By Kimberly Hayes Taylor
If your friend gets sloshed at a party, then swirls her clothing in the air while wildly dancing atop a table and swears not remembering it, don’t blame it on the alcohol. Blame it on the brain receptors.
Neuroscientists at Washington University School of Medicine in St. Louis have identified brain cells and function that allow extremely intoxicated people to perform complex tasks such as dancing, debating or even driving home without having any recollection of it the next day.
In the study published in the July 6 edition of the Journal of Neuroscience, researchers reported they previously believed consuming large amounts of alcohol killed brain cells, and that explained the temporary amnesia commonly called blackouts. They now understand alcohol interferes with brain receptors that produce steroids, which cause neurons essential to memory and learning to misfire.

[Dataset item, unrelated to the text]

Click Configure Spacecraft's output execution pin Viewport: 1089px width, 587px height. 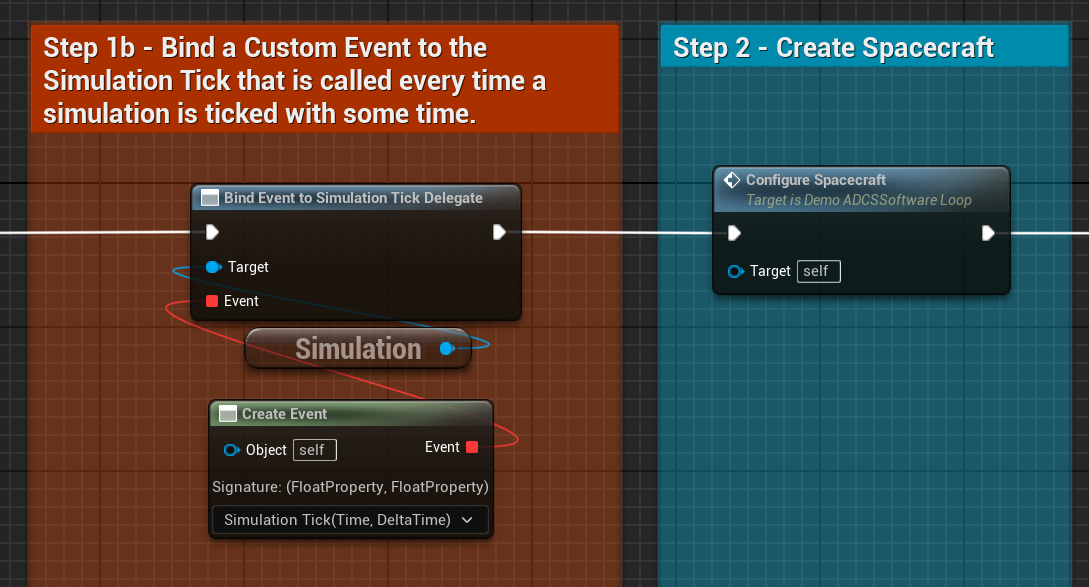click(x=988, y=233)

“It’s been known for a long time that changes in the way neurons connect with each other underlies the ability to learn new things, and people thought alcohol blocks memory function,” says senior investigator Dr. Chuck Zorumski, the Samuel B. Guze Professor and head of the Department of Psychiatry at Washington University. “It’s actually the main neurons or brain cells that shut themselves down when they’re exposed to alcohol.”
Once a person has even one blackout, it’s likely others will follow, Zorumski explains, and that could lead to disaster.

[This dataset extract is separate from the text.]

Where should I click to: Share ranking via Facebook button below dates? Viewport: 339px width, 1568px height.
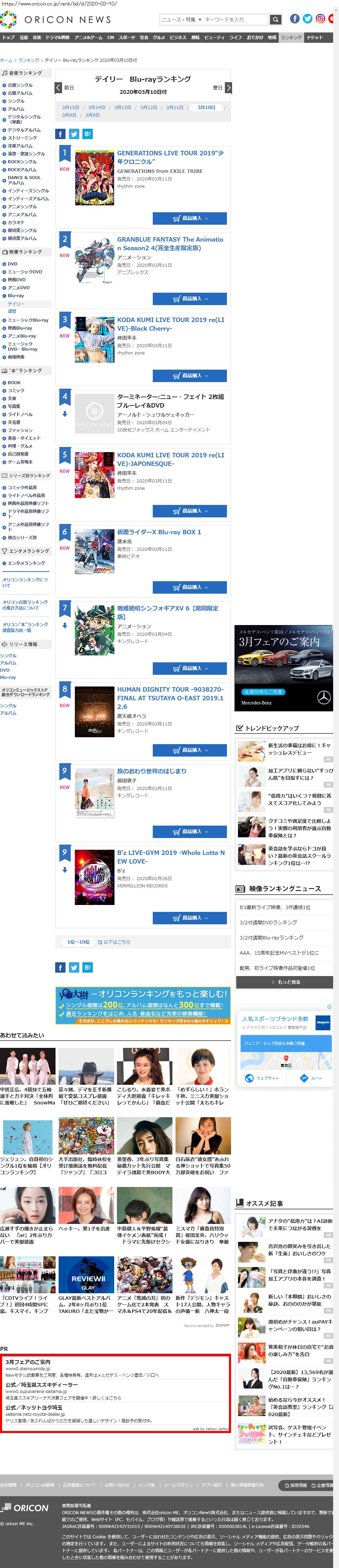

“If you drink enough alcohol, you will do things you won’t even realize you did the next day,” he says. “You will have conversations with people you won’t remember and put yourself in dangerous situations. You will get yourself in trouble, not remember and it may be the police explaining it to you.”
Neuroscientists unraveled the alcohol-induced blackout mystery while studying rat brain cells to understand why certain illnesses such as Alzheimer’s disease affect people’s memory. When the rat brain cells were exposed to large amounts of alcohol, memory loss was significant.
Scientists also discovered stress and certain drugs affect memory. Additionally, a combination of alcohol and sedating drugs, such as Xanax, is more likely to cause blackouts than alcohol alone, the study reported.
However, in some medical situations, having a “blackout” can be beneficial -- and intentional.
“When you have surgical procedures done, and you get Propofol, Midazlam or another anesthesia,” Zorumski says, “you will have little memory of the procedure.”